Problem description | Search the listing for the word "radio" and return each line that contains it.

Task inputs |
• • •

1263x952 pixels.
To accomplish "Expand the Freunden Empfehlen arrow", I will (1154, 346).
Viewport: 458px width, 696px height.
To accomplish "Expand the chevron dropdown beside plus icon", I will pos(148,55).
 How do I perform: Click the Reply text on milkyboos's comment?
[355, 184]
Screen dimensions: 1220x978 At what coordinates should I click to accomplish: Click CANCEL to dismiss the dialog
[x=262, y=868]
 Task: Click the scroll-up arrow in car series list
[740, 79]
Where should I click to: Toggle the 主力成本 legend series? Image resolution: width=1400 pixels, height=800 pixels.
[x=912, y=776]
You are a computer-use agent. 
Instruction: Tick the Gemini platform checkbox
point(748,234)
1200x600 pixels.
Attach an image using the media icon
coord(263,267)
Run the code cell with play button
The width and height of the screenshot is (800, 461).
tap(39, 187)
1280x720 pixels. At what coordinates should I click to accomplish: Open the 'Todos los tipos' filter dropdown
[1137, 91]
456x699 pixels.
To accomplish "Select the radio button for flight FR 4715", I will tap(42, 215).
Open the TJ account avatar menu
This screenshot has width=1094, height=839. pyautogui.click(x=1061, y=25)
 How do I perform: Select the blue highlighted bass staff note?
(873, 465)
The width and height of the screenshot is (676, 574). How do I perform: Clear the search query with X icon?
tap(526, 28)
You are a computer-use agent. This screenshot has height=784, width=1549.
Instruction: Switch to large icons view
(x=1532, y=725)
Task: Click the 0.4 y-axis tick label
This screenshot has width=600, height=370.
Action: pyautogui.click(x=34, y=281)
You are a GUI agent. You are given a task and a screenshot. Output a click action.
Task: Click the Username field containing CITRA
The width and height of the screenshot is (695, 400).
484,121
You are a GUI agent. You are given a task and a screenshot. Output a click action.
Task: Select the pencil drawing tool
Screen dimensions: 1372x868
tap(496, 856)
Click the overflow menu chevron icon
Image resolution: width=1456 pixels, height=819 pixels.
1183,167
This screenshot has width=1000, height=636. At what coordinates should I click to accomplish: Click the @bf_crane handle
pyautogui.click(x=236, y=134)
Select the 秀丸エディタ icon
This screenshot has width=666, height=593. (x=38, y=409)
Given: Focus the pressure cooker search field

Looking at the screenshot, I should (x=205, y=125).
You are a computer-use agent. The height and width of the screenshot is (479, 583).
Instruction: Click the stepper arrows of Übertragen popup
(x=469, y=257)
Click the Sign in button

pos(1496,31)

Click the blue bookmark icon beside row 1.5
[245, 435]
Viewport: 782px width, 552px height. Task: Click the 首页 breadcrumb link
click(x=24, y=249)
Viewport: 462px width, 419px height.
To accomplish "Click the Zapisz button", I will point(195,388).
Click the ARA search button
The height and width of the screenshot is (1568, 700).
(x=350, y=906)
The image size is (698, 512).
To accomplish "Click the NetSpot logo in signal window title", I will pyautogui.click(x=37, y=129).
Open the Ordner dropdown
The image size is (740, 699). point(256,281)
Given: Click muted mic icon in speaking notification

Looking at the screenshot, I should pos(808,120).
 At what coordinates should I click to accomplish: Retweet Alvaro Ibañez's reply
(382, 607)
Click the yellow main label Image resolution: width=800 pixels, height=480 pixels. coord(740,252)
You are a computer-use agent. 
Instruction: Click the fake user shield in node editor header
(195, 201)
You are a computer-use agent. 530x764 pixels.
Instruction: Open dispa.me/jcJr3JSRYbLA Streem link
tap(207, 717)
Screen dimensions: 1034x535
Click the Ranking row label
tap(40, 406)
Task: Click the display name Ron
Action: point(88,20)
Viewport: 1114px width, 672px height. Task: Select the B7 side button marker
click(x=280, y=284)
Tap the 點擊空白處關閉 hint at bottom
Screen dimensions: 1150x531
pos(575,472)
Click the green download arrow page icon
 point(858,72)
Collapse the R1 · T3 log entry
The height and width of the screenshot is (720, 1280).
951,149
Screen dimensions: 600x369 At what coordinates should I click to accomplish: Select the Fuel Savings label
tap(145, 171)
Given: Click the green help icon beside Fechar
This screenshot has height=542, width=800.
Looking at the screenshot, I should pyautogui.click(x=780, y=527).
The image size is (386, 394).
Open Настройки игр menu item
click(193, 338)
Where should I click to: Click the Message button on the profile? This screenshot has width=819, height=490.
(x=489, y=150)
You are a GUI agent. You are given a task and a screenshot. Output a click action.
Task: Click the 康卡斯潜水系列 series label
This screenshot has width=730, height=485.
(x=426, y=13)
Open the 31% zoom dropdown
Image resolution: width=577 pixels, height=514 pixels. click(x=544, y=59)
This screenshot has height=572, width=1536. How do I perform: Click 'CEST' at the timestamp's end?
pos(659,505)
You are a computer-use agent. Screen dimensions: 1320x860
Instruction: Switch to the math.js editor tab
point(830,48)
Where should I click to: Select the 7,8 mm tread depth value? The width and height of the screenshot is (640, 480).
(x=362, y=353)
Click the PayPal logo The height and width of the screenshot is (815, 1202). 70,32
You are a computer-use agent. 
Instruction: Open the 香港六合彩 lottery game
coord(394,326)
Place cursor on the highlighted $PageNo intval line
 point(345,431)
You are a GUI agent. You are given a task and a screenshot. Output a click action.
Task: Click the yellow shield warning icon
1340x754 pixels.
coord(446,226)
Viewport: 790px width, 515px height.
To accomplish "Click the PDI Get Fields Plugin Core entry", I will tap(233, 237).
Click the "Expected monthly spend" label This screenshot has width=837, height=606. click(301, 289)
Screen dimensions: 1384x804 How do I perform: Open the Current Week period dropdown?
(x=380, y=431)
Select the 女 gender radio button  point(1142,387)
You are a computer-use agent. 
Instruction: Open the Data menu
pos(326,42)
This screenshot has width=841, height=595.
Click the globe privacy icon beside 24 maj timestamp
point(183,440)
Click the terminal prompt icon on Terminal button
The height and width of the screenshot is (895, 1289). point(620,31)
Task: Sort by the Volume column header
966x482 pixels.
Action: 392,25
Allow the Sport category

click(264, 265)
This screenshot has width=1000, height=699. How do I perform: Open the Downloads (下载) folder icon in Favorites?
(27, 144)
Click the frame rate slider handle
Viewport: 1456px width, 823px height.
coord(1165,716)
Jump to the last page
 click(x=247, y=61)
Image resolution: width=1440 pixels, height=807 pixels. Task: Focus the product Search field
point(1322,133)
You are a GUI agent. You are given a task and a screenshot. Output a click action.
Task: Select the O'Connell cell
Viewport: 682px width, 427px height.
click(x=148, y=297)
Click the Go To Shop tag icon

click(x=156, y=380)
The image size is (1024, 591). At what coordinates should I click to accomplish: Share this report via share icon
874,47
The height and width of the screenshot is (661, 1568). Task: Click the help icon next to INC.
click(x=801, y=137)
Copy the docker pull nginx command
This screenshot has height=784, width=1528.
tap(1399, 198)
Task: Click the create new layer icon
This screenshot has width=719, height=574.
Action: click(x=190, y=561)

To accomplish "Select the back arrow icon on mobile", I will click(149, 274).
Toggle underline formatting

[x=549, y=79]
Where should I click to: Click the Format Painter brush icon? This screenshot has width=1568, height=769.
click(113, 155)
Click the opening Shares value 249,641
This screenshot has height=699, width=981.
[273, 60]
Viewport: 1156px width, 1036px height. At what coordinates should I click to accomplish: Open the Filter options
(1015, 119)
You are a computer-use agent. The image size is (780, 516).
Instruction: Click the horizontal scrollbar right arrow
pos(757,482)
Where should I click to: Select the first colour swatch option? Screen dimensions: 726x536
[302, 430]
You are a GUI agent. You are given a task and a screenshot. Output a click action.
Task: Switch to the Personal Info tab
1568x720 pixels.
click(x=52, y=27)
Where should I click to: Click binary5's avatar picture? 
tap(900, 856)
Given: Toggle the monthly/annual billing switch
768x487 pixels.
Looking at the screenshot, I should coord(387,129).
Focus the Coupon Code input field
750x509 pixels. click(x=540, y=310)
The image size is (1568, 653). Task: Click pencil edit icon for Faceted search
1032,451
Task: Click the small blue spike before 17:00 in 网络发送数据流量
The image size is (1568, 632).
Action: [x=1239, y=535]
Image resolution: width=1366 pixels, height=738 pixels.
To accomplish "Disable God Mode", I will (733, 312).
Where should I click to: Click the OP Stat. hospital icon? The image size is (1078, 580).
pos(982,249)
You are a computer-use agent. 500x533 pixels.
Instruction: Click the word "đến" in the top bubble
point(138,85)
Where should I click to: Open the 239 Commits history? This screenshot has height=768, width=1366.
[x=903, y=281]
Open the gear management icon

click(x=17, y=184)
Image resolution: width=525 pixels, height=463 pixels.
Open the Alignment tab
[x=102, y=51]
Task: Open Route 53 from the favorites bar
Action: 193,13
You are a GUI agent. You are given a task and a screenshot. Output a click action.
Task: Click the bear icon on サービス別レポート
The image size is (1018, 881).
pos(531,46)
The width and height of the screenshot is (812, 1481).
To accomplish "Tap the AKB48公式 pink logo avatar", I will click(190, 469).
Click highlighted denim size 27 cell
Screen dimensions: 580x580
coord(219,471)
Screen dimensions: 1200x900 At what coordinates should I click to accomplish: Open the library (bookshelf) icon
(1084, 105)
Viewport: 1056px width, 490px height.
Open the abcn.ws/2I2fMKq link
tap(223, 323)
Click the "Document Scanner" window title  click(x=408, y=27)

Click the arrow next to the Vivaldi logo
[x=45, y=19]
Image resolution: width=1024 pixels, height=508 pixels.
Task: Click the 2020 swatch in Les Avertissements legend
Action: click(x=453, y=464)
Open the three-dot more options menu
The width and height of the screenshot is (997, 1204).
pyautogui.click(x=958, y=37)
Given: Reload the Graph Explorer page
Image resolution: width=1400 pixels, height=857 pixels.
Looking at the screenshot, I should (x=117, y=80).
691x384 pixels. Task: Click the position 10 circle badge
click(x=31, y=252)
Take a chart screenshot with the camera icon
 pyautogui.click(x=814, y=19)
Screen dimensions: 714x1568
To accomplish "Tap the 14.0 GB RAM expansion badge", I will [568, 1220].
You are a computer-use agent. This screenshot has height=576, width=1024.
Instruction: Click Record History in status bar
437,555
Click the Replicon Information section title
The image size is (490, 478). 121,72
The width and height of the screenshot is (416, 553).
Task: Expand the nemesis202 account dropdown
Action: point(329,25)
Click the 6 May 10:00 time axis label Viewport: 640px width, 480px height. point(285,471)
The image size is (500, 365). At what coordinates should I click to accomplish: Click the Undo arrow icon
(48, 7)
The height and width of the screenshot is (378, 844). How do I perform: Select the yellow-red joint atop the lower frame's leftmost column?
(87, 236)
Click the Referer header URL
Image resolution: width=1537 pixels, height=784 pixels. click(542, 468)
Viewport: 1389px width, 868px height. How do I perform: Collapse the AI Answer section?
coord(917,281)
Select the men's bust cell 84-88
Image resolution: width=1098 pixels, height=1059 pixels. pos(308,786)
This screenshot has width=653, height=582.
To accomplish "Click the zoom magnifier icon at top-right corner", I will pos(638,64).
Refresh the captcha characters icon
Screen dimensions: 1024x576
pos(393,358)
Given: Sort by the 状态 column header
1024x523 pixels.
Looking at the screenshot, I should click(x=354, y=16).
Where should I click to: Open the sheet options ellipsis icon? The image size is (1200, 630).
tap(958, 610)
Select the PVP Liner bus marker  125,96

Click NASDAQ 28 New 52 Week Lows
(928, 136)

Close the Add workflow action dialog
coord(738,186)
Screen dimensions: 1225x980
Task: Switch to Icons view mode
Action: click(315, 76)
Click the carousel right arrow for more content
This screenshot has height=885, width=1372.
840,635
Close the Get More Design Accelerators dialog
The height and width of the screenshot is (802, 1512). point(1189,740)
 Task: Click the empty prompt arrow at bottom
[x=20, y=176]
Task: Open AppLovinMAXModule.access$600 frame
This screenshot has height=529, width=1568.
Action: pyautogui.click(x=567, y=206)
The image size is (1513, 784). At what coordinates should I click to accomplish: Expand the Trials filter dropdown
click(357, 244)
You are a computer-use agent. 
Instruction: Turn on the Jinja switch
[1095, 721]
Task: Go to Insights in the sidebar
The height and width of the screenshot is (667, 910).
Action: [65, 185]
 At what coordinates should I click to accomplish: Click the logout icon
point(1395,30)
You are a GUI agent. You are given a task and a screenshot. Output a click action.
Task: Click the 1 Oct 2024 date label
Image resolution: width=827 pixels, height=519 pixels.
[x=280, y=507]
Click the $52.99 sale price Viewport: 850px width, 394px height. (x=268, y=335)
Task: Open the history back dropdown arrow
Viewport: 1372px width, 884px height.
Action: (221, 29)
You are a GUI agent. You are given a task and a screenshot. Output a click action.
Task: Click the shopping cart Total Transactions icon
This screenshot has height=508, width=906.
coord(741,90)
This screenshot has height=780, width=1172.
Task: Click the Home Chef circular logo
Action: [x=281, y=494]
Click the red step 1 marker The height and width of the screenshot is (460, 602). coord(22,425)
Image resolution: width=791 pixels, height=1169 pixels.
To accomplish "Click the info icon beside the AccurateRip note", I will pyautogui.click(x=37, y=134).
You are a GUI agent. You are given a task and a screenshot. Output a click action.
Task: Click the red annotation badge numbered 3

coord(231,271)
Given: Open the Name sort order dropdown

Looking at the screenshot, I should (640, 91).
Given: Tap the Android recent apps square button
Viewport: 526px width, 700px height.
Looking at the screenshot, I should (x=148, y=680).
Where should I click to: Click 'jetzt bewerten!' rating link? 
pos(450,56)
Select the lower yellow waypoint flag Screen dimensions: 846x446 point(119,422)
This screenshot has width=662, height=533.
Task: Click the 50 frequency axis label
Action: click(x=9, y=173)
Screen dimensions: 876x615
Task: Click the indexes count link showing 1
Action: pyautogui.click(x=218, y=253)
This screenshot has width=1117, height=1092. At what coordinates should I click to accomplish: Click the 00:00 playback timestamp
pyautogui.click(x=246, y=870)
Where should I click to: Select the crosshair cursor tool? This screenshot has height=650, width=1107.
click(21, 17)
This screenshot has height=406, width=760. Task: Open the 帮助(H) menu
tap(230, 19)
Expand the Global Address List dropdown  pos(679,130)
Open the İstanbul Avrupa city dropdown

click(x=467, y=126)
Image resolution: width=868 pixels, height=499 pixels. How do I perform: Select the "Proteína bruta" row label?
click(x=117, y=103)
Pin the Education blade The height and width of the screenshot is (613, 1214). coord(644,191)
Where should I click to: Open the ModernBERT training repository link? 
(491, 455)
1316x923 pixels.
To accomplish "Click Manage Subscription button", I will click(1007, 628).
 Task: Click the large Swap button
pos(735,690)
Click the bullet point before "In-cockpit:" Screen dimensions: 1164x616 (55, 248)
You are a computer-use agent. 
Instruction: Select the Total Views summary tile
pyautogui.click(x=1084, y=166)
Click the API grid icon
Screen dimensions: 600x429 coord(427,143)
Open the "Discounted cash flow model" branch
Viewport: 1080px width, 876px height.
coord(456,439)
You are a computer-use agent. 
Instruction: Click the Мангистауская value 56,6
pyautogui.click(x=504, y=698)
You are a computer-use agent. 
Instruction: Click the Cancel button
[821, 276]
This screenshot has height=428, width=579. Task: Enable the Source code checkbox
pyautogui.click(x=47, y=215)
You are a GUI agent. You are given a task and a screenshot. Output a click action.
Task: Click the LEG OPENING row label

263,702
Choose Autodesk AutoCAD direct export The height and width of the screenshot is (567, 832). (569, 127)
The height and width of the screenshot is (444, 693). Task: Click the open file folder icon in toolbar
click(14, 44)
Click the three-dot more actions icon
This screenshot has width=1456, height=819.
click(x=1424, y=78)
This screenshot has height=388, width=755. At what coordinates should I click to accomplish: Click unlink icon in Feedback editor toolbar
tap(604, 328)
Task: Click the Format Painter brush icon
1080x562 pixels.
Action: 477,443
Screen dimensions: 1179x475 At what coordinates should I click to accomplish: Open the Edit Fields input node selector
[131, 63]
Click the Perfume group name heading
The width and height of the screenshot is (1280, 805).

• • •

Answer section |
To accomplish "Select the radio button for flight FR 4715", I will tap(42, 215).
Select the 女 gender radio button  point(1142,387)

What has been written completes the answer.